My site is a building. #
It says it up there in the header navigation: "Home". Unlike the home I physically occupy, this digital home is relatively easy and cheap to add on to. On the same commit as this new post, I added a library. I have read those books, but don't own physical copies of all of these. But linking to worldcat.org, I can carry the record of the book around with me. Some day, I keep telling myself, I'll add a gallery in the front entrance where I can show off my best work. As I add on the site I'm writing new rules to the CSS file, adding another new coat of paint. Other times I feel like I'm sorting through boxes in the attic, revisiting old things I made, getting rid of things that are no longer meaningful.
My site is a garden. #
The concept of a digital garden is new to me, but intriguing. The basic idea of a garden is the intentional pruning and weeding of content, and letting ideas grow organically. Maggie Appleton articulates the digital gardening ethos for the 2020s:
“Rather than presenting a set of polished articles, displayed in reverse chronological order, these sites act more like freeform, work-in-progress wikis. They're collections of evolving ideas that aren't strictly organised by their publication date. They're inherently exploratory...They're less rigid, less performative, and less perfect than the personal websites we're used to seeing. It harkens back to the early days of the web when people had fewer notions of how websites "should be." It's an ethos that is both classically old and newly imagined.”

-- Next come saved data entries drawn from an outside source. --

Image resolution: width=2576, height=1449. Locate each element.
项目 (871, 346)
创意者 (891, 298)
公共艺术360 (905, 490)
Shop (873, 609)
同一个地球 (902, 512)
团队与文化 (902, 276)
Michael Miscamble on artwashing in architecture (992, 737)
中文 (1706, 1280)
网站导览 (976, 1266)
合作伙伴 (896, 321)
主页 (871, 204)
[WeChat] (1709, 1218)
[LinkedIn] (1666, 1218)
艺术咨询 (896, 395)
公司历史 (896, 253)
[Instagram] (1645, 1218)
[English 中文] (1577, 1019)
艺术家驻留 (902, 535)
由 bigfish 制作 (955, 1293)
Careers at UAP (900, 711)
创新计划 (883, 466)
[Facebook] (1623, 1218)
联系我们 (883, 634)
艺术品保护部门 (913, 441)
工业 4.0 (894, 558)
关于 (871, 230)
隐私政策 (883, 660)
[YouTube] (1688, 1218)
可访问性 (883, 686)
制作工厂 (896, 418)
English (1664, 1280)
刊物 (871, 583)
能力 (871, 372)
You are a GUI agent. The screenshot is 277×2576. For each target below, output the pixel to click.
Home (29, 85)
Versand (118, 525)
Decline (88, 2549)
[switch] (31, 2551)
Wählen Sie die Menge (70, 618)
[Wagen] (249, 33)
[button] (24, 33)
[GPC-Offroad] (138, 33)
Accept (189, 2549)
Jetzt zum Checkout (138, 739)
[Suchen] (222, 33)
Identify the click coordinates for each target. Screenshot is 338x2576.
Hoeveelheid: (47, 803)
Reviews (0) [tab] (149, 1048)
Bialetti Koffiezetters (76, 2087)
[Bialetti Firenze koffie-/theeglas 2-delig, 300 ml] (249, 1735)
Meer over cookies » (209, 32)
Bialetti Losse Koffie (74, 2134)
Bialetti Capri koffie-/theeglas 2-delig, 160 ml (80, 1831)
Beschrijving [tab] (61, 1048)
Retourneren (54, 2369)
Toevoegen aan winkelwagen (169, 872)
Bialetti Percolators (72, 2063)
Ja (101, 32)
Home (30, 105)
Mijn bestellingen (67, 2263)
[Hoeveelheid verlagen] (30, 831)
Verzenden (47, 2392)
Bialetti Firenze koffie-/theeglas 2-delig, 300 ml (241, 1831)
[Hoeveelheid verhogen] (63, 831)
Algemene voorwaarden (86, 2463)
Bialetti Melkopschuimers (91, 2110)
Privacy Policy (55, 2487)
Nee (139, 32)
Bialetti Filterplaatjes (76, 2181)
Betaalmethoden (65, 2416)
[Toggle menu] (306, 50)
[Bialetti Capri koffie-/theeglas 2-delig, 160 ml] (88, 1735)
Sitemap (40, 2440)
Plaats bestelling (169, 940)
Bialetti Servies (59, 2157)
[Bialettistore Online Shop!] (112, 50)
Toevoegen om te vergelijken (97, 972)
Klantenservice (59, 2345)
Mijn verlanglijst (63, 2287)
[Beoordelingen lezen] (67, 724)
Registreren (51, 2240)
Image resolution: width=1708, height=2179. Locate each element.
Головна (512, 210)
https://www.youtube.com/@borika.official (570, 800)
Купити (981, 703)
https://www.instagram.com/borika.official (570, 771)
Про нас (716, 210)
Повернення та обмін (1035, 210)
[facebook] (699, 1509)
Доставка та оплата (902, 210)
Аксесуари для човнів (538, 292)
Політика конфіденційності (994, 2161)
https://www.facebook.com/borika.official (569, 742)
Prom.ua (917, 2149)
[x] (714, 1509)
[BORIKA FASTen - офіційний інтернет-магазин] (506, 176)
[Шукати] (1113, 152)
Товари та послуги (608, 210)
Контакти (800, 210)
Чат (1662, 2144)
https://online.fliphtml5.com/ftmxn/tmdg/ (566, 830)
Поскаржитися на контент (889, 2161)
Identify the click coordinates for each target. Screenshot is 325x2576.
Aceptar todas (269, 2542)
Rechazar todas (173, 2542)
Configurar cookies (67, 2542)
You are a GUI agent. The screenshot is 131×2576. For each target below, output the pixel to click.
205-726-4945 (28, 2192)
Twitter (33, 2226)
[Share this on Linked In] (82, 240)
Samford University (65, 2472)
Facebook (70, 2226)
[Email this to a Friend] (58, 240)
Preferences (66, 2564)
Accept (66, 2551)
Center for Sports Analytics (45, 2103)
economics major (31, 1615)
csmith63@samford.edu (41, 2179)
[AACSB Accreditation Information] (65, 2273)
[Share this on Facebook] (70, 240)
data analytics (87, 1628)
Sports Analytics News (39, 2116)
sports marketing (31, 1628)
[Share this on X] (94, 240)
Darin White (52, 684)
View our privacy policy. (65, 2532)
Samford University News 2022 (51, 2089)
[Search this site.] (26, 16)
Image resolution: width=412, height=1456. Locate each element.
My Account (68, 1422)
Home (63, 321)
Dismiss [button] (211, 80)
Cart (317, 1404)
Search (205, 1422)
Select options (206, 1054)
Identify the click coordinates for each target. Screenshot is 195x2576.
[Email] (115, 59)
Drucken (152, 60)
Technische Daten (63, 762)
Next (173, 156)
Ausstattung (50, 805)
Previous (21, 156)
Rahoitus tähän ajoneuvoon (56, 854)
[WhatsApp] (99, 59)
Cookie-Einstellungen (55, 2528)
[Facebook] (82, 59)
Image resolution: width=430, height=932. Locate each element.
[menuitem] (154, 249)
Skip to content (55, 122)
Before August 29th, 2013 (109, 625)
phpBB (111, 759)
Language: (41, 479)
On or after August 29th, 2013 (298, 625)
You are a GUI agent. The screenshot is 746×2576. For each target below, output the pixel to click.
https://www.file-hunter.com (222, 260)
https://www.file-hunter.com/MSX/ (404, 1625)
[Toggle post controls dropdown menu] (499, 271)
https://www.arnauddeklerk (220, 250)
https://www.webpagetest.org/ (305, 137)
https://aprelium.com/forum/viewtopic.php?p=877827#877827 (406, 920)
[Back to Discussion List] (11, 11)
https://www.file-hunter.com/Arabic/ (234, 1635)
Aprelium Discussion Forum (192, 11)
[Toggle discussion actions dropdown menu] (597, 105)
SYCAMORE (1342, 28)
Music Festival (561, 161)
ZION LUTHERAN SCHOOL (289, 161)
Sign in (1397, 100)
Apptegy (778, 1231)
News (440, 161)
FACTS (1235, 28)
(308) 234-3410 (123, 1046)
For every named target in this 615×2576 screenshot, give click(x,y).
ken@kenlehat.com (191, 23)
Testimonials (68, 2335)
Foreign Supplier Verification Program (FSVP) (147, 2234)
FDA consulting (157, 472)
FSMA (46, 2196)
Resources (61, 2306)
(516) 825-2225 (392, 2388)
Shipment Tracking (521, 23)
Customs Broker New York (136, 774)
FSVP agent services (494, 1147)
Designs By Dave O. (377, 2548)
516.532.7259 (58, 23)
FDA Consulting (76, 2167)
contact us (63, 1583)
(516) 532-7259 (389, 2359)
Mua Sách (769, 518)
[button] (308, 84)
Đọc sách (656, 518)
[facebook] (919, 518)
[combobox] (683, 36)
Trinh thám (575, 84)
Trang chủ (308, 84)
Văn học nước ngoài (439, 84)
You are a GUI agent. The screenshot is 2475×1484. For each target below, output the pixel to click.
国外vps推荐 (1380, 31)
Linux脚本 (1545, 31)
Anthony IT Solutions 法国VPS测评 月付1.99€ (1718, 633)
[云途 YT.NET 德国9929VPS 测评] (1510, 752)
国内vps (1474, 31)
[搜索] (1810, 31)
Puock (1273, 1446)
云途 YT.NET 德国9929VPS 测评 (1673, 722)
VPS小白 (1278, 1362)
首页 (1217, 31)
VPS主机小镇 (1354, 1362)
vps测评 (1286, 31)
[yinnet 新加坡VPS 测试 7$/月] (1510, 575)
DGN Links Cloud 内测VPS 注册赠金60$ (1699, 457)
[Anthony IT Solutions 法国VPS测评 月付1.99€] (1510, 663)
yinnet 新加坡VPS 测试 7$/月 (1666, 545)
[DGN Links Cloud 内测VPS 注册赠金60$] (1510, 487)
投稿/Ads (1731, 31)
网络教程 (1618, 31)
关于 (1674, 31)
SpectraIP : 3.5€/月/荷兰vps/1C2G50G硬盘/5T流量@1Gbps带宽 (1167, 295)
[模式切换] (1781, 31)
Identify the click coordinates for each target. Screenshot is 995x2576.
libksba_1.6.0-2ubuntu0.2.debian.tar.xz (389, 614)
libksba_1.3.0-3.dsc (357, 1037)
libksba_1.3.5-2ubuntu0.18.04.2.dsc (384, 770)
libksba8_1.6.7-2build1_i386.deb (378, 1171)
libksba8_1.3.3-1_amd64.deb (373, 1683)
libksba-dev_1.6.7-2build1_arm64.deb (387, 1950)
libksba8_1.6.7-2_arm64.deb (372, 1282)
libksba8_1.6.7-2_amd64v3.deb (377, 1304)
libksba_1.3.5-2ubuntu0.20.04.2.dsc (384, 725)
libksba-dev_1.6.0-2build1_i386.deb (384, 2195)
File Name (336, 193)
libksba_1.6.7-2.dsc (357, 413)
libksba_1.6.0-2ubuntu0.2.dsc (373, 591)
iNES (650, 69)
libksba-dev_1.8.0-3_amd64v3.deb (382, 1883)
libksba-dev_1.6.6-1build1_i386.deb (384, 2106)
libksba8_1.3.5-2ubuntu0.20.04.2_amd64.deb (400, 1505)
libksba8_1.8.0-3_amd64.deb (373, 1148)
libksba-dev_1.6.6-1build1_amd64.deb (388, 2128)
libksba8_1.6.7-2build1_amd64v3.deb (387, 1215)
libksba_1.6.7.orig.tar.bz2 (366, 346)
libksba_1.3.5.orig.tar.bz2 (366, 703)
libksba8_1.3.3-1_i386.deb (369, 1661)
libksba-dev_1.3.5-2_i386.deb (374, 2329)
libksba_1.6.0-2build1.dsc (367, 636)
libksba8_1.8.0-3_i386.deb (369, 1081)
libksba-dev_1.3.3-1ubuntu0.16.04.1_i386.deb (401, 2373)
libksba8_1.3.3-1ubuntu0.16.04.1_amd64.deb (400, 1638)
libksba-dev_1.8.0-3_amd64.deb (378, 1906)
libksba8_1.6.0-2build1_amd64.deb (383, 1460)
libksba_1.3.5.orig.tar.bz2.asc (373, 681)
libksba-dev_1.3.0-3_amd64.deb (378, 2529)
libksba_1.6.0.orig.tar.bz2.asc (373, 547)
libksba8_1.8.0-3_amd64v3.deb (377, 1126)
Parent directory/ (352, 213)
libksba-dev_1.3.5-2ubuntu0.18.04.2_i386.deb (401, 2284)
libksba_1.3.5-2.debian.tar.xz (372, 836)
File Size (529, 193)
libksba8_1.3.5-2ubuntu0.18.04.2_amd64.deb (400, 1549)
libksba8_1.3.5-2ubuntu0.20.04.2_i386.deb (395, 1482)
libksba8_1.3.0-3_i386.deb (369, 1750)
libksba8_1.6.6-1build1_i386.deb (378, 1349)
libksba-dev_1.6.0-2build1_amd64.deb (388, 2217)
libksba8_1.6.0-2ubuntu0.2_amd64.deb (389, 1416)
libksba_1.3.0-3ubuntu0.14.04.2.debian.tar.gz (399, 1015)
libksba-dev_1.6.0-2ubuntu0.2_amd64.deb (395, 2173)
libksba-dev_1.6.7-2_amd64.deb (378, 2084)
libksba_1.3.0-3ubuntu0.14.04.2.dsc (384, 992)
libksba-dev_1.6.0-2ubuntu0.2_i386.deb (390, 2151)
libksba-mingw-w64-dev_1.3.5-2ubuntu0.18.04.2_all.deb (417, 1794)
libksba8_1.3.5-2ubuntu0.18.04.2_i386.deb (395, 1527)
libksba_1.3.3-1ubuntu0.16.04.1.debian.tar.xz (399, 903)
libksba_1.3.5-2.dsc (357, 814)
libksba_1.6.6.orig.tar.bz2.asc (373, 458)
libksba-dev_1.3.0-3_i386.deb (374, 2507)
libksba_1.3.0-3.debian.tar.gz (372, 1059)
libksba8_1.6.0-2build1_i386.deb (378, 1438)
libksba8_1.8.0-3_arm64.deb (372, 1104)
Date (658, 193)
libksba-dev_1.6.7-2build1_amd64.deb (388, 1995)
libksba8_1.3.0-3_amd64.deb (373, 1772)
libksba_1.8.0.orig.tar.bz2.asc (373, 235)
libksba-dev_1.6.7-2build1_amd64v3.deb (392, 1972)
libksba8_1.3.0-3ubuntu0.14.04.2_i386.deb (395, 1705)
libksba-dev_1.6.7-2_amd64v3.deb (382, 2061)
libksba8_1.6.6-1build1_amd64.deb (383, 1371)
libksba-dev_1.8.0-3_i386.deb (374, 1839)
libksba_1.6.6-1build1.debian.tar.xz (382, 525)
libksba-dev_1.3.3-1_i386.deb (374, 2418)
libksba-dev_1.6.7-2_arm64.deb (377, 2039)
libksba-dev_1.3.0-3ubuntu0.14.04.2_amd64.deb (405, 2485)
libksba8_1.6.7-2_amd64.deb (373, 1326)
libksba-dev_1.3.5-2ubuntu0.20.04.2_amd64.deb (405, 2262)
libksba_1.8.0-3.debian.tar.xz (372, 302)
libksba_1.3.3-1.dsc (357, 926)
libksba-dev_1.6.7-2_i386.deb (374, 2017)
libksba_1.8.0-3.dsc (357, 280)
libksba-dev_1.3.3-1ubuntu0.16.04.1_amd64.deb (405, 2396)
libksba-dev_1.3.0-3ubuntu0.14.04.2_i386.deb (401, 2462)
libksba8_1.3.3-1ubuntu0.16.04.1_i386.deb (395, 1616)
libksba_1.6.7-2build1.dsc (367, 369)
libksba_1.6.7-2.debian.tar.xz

My writing archive does follow a traditional reverse-chronological blog format, but reading about digital gardens inspires me to explore ways I can thread together my original work and the ideas I stumble upon in more novel ways than tags (yes,I have those, too) and one-directional links. Well-designed public gardens often have multiple entry points, and I wonder how I could create more exploration beyond the traditional home page or landing pages.
I also like Ethan Marcotte's advice to let a website be a worry stone. When I started posting reading lists on this website, I had a re-realization that this was a personal site, and I was designing it for me. There are no analytics tracking your movement around the internet on this space, and that's intentional. I'm doing my best to make the text readable and enjoyable. My content hopefully slows you down, not funnels you into some kind of sales pitch. The slowest part of the design is the solitary person behind the screen, in his living room, typing words into a text editor, making minute adjustments to the stylesheet. Sometimes (gasp), the new post and the design change are on the same git commit!
I still remember some great website advice from Cathy, one of the first people to hire me to design. I had a fledgling website in 2007, paltry web skills and a meager portfolio, so I had placed a big bold Under Construction notice on my front page. She said that all websites are constantly in a state of construction, and suggested I take that off.

At some point, I will remove the open redesign notice in my base.njk
template as I get more confident with the layout decisions, type scale, responsive images, components, and all the fiddly bits that make a website. But hopefully that will not be the end of the thinking, refining, working in public on this domain.